Collected data:
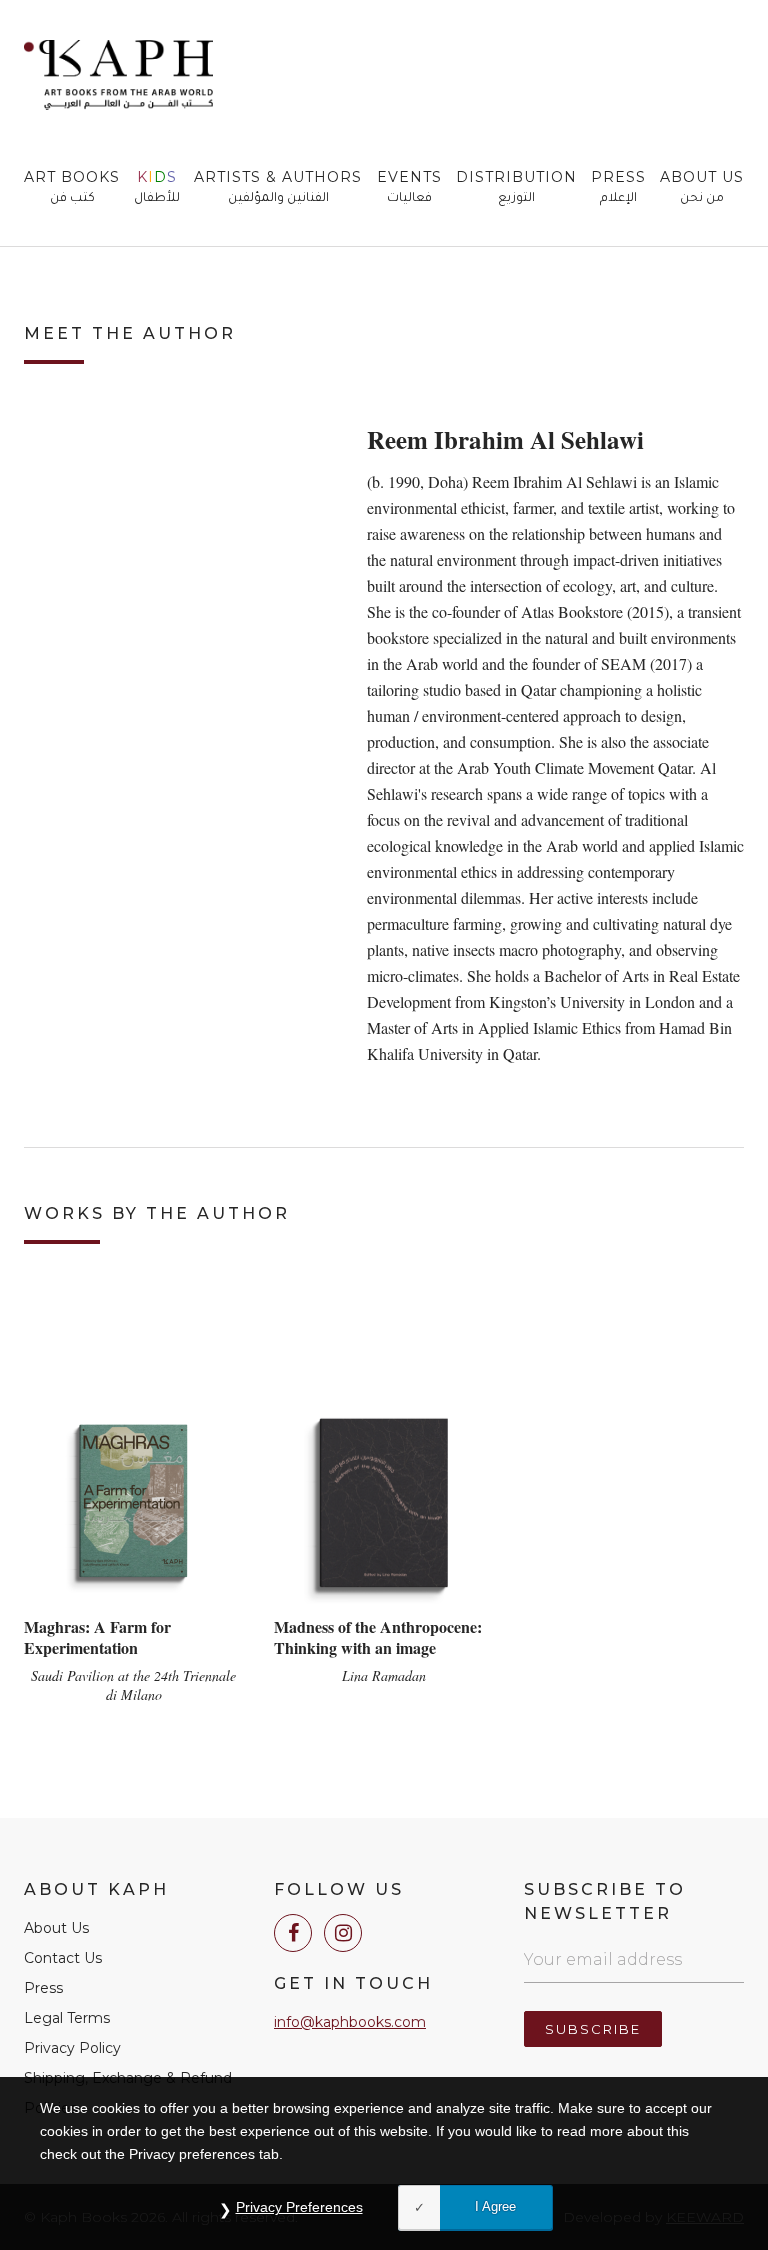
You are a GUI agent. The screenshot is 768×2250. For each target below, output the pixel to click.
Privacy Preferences (299, 2207)
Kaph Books (118, 75)
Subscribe (593, 2029)
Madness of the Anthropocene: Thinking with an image (378, 1637)
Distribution (516, 188)
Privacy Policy (72, 2048)
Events (409, 188)
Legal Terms (67, 2018)
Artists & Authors (278, 188)
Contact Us (63, 1958)
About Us (702, 188)
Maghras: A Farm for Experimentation (97, 1637)
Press (618, 188)
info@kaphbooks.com (350, 2022)
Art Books (72, 188)
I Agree (495, 2206)
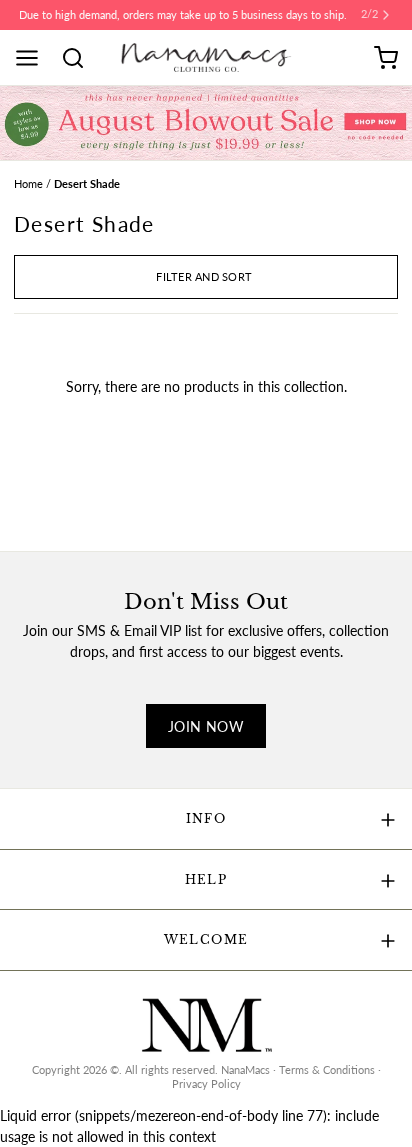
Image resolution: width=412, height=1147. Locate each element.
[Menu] (34, 58)
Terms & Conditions (327, 1070)
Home (28, 184)
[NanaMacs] (206, 57)
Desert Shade (87, 184)
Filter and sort (204, 277)
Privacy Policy (206, 1084)
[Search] (80, 58)
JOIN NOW (206, 726)
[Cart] (386, 58)
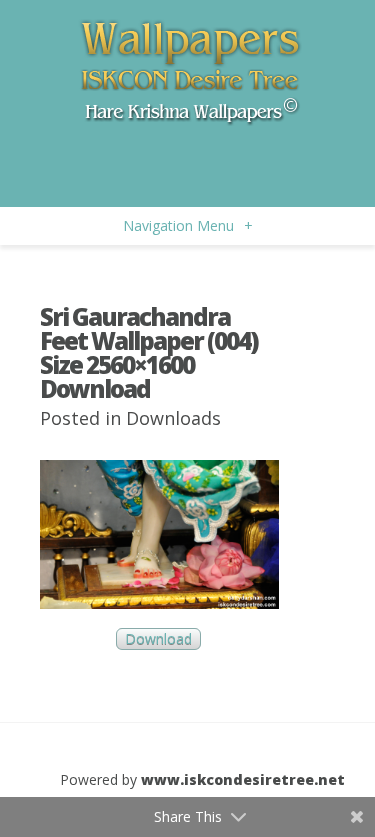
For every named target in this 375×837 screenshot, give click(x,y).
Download (158, 639)
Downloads (173, 418)
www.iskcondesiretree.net (243, 779)
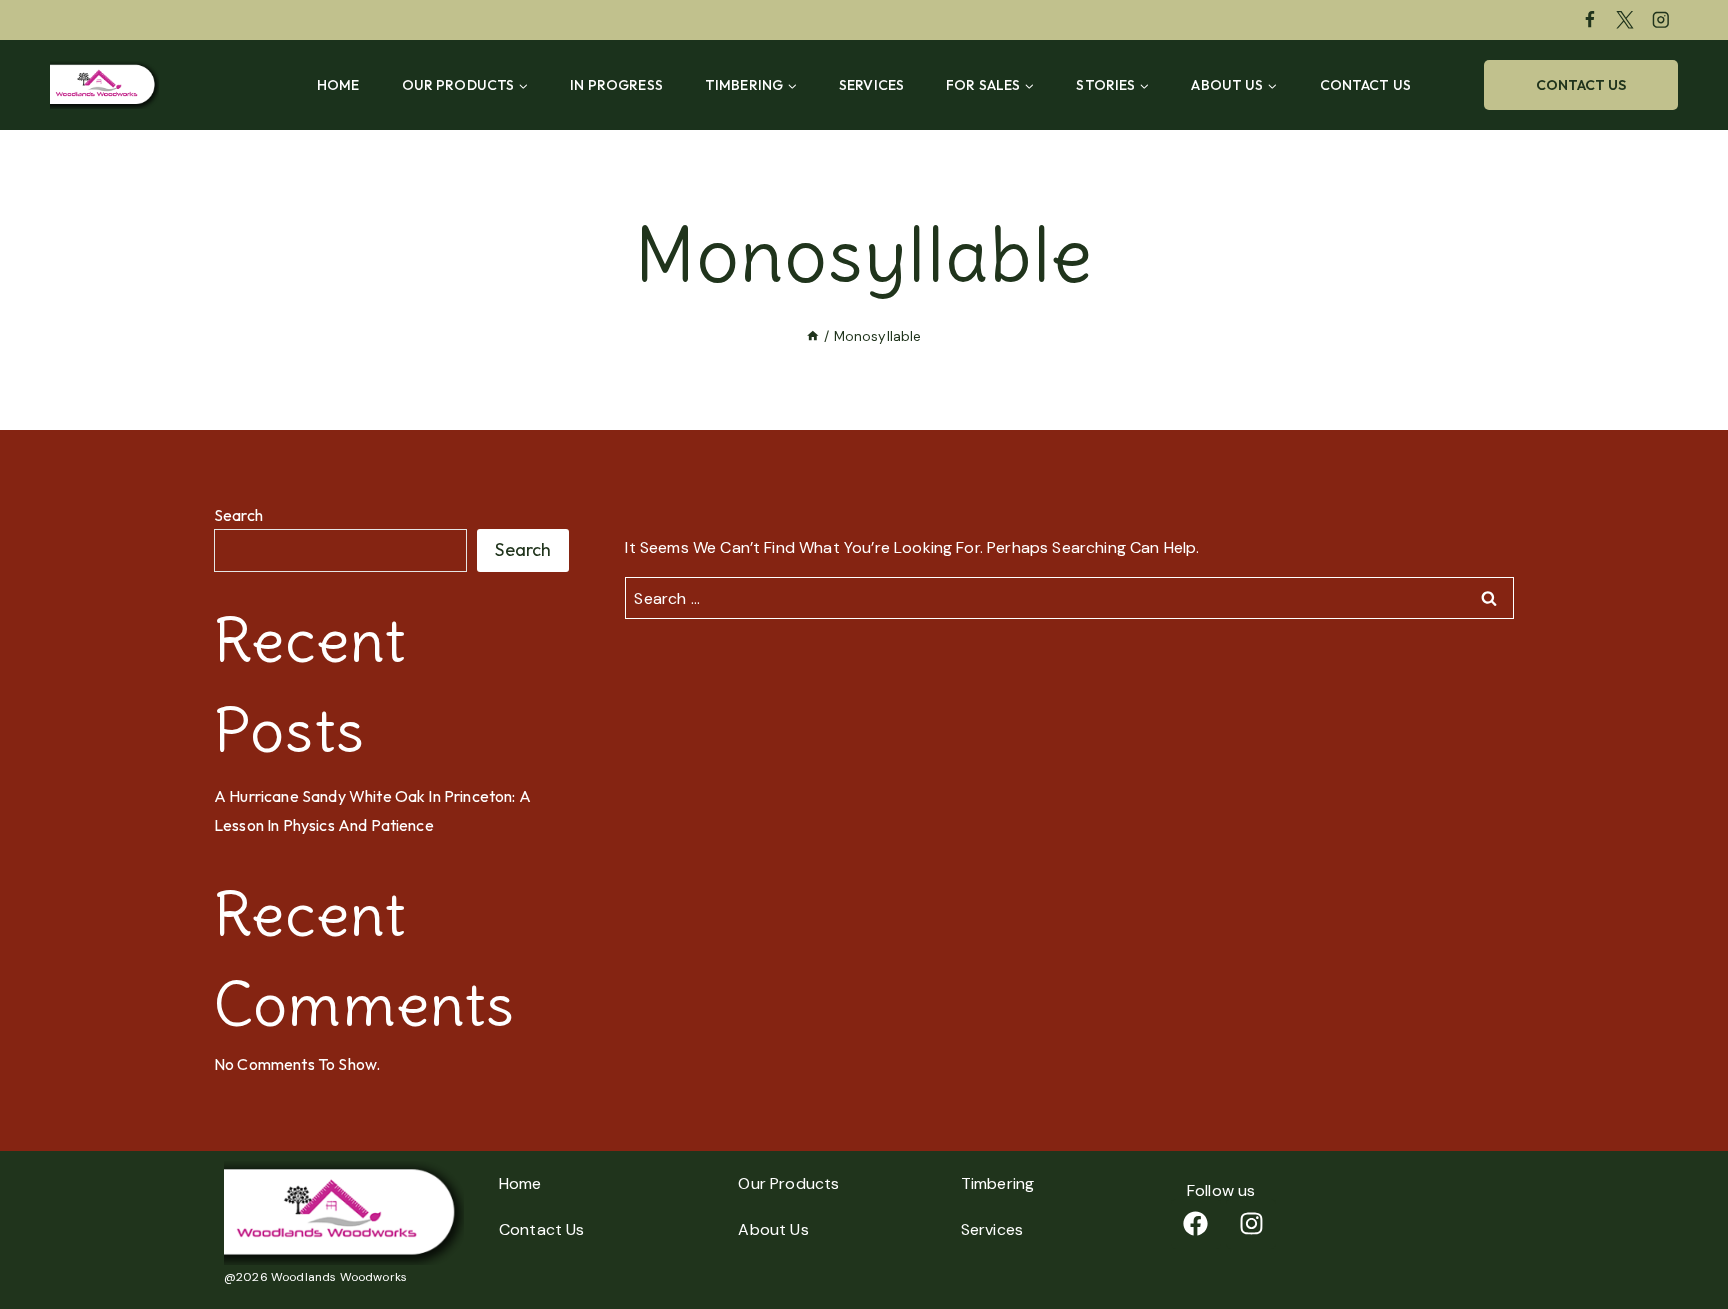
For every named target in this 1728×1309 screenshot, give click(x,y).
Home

Directions » Pictures aside, write out all of the records exactly.

Task output »
You are a GUI agent. The screenshot is 768×2250. For each target below, output the pixel to click.
Privacy Preferences (299, 2207)
Kaph Books (118, 75)
Subscribe (593, 2029)
Madness of the Anthropocene: Thinking with an image (378, 1637)
Distribution (516, 188)
Privacy Policy (72, 2048)
Events (409, 188)
Legal Terms (67, 2018)
Artists & Authors (278, 188)
Contact Us (63, 1958)
About Us (702, 188)
Maghras: A Farm for Experimentation (97, 1637)
Press (618, 188)
info@kaphbooks.com (350, 2022)
Art Books (72, 188)
I Agree (495, 2206)
Image resolution: width=412, height=1147. Locate each element.
[Menu] (34, 58)
Terms & Conditions (327, 1070)
Home (28, 184)
[NanaMacs] (206, 57)
Desert Shade (87, 184)
Filter and sort (204, 277)
Privacy Policy (206, 1084)
[Search] (80, 58)
JOIN NOW (206, 726)
[Cart] (386, 58)
For every named target in this 375×837 screenshot, give click(x,y).
Download (158, 639)
Downloads (173, 418)
www.iskcondesiretree.net (243, 779)
For every named target in this 1728×1309 screenshot, give click(x,y).
Home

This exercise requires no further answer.